東藝術倶楽部瓦版 20160714 :日本の伝統食-味噌の種類

 

おはようございます。今朝の東京は曇り、昼前から降り始め、午後から夜にかけて本降りになるそうです。

それにしても昨夜は、天皇が生前退位の意向を示されたとのニュースが流れ、少し驚きました。これも何か今の時代を象徴したものではないかと思うのですが、今のところその意味するところは分かりません。生前退位は明治天皇以降初めてのことで、江戸時代に回帰する流れになった世界もどこかに生じたのかとも思わないでもないですが、どうでしょうか? 今の時代は多層世界、何が起きても不思議ではありません...

 

さて、今週は江戸の調味料について「酢」と「塩」を取り上げてきました。本日は、日本人にとってなくてはならない「味噌」について勉強してみましょう。

私が4年間の北京駐在する中で、自炊の時に欠かさず作って食していたのが味噌汁でした。最近では中国人も日本の味噌汁に親しみを感じてきており、好きな人も増えています。極端な話し、私はご飯と味噌汁と漬物があれば、それが毎日だったとしても十分です。

_____

### 指示
上の味噌についての文章を、最後の文の後から書き継いでください。

_____

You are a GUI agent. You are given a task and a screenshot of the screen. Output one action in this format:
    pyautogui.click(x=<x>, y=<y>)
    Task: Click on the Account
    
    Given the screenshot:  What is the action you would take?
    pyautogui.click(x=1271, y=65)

_____

### 記述回答
 

その味噌汁の材料となる「味噌」ですが、これは米や麦、大豆などの主原料となる穀物や豆に塩と麹を加えて発酵させた日本の伝統的な食品です。発酵させることによって、大豆に含まれるたんぱく質が分解してアミノ酸(主にグルタミン酸)ができ、旨味が増します。今では調味料としての色彩が濃いですが、江戸時代になる前は立派な食品の一つとして認識されていました。この日本の味噌は、食品学的には「穀醤(こくしょう)」に分類されます。「穀醤」とは、各種穀物や豆を原料としたペースト状の発酵食品で、その原料が肉であれば「肉醤(にくびしお)」、魚であれば「魚醤(ぎょしょう)」、野菜などであれば「草醤(くさびしお)」です。このうち、肉醤は獣肉の塩辛、草醤は漬物などの保存食を指すこともあり、純粋な調味料風のものは穀醤と魚醤です。味噌以外にも、醤油や中国の豆板醤、韓国のコチュジャンも同じ穀醤です。

 

この味噌ですが、甘味、塩味、旨味、酸味、苦味、渋味などが複雑に絡み合っています。その絡み具合は、地域や時代で違うほか、また原材料・菌・水の条件や作り手等の環境によっても異なります。

原材料別では、大きく分けて米味噌、麦味噌、豆味噌、調合味噌の4種類に分類することができます。我々が普段使っているのは米味噌で、日本国内で生産されている味噌の8割を占めています。

 

味噌は大きく分けて米味噌、麦味噌、豆味噌、調合味噌の4種類に分類することができます。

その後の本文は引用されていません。